どうやらアイリスはその彼が聖騎士に憧れるよう仕向けたらしい。彼女の住んでいた村では、アイリスやその家族を守ることが第一とされていた。初代聖女は静かにひっそり暮らすことを望んでおり、その願いを代々受け継いでいたのだ。そのアランも村の決まり通り、アイリスをいつも守っていた。だがそれはアイリスが村を出ることによって終わりを告げる。あくまで村内で暮らす限り、という決まりも同時に定められていたからだ。
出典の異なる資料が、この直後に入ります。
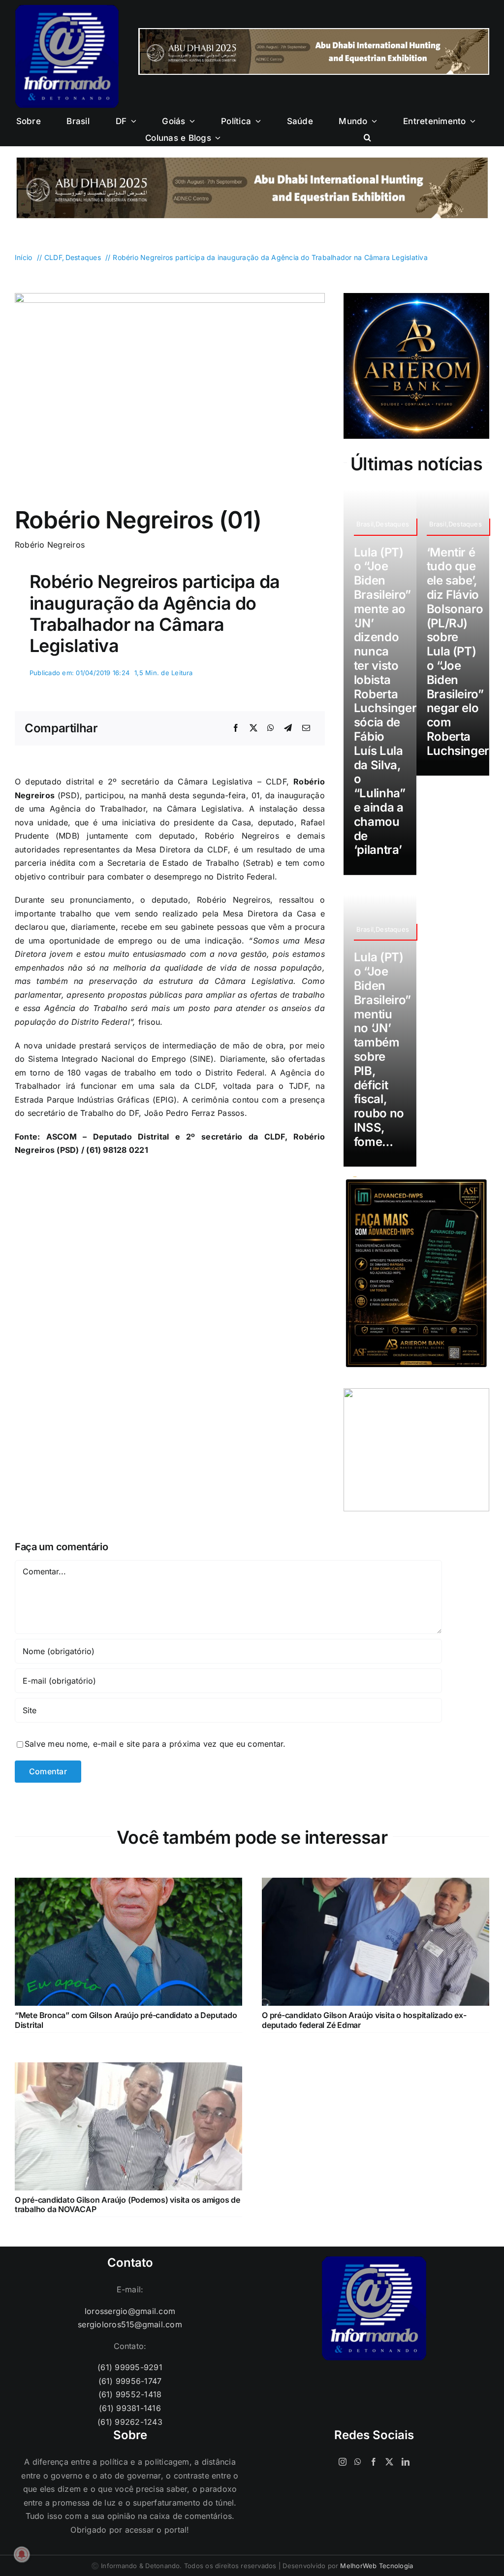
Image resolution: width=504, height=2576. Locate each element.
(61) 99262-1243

『自分が聖女になるって決まってるもんだと思って生きてきたらさぁ……聖騎士団の訪問に合わせて村を抜け出してね。あの人達ってマジでいい人達の集まりじゃん? わざとぶつかってみたんだけど、親切で優しくて、計画通りアランの憧れの職業になったわけよ』
聖騎士は騎士の中でもエリート中のエリートだ。腕前はもちろんだが、知性、品性、経験を問われ、その上で聖女である叔母に選ばれないといけない。叔母は人を見抜く力に長けているので現聖騎士達の人柄は間違いないだろう。
(罪悪感ありありって顔しちゃって……)
きっかけはどうであれ、よっぽどの覚悟と努力がなければ聖騎士にはなれない。アイリスの想い人はそのくらい強く憧れたということだ。
『なかなかやるじゃん!』
思いっきり笑顔でアイリスを褒めてみる。少しでも罪悪感が薄れるように。
『でしょ? だけどまずは村から出るためにこの学園に入学してもらわなきゃ』
『必要なら奨学生の枠増やすわよ?』
聖騎士にしてあげることはできないが、お陰様で入学のための支援実績はできている。
アイリスが聖女になってくれたら私としても安心だ。私達の世代で聖女になるようなレベルというと、我々二人を除くと妹のソフィアかシェリーだが、どちらも聖女向きの性格ではない。
だが出自が明らかにならなくとも、聖女には一番の治癒能力を持つ者がなるのだから、現時点ではアイリスだろう。それでも確実に聖女になるために、学園入学後公表するつもりだったそうだ。